There was now a clamour for him in tangerine. No longer merely a distant idea, he became a real physical option. Pre-season offers glimpses of him. He has had the odd moment in the first team. An injury crisis at Wigan sees a youthful Apter come on and immediately create a goal. 2 years later he plays a part in the lovely Stephen Dobbie inspired swansong (a pleasing coda to an otherwise discordant season) and fleetingly looks the part in the few Championship minutes he gets.
The next season starts, Apter again shows up in preseason. Pool are turgid and lack ideas when the business begins. I travel to Wolves, we lose by 5 but it's worth it for two things, a glorious sunset and a short substitute cameo from Apter where he shows mesmerizing feet and balance that suggests if football doesn't work out, tight rope walking or impersonation of a weeble is an alternative employment option. I travel to Lincoln, we lose by 3 and Neil 'grey polo shirt' Critchley doesn't bring him on. I'm furious at that. We have no creativity so why are we leaving a little magician on the bench?

---------------

According to the passage about Apter, what did he do right after coming on during the injury crisis at Wigan?

Element and text location data
---------------

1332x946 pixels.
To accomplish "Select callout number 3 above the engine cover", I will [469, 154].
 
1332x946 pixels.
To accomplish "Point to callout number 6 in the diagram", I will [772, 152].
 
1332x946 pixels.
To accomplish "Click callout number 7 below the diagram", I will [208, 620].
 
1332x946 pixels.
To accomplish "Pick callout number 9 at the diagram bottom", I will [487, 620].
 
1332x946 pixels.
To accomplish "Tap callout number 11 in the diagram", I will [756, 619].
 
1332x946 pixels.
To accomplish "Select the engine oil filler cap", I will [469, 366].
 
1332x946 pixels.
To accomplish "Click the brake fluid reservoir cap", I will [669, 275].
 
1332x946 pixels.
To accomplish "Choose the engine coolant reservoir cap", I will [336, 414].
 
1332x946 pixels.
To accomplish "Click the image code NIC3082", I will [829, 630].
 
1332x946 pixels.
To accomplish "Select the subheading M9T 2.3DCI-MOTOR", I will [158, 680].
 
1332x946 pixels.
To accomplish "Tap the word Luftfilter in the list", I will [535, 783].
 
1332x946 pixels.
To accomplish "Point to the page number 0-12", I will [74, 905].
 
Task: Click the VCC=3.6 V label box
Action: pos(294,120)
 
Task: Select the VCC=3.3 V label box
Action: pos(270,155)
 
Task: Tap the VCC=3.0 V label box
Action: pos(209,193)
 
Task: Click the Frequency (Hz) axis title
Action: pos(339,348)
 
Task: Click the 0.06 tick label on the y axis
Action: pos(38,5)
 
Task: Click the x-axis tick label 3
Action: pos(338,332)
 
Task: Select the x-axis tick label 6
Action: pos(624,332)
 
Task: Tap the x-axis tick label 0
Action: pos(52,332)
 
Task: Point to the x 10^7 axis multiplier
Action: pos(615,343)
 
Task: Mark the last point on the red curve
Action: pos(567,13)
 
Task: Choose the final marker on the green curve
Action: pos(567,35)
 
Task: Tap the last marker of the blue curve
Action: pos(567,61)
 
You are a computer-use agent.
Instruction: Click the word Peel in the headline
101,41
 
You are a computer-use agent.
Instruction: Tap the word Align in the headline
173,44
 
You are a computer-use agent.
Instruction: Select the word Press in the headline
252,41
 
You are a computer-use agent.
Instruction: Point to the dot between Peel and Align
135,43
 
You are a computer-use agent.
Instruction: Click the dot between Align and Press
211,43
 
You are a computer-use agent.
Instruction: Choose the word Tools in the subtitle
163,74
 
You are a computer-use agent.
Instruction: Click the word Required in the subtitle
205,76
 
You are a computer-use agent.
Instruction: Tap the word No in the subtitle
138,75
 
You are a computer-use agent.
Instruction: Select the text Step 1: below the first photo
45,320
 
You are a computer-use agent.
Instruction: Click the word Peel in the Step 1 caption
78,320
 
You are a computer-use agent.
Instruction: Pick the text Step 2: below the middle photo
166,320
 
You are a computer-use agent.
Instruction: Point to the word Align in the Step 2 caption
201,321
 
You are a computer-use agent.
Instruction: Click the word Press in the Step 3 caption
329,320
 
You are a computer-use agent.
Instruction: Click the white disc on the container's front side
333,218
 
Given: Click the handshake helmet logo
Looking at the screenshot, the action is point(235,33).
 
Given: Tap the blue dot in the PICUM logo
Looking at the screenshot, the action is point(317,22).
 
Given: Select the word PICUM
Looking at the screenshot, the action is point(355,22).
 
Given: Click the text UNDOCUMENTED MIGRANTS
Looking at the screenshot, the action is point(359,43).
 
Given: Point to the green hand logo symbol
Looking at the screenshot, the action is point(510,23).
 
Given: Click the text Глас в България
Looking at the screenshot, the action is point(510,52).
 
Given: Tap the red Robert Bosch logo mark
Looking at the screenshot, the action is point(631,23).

---------------

_Response for this exercise:_
He immediately created a goal.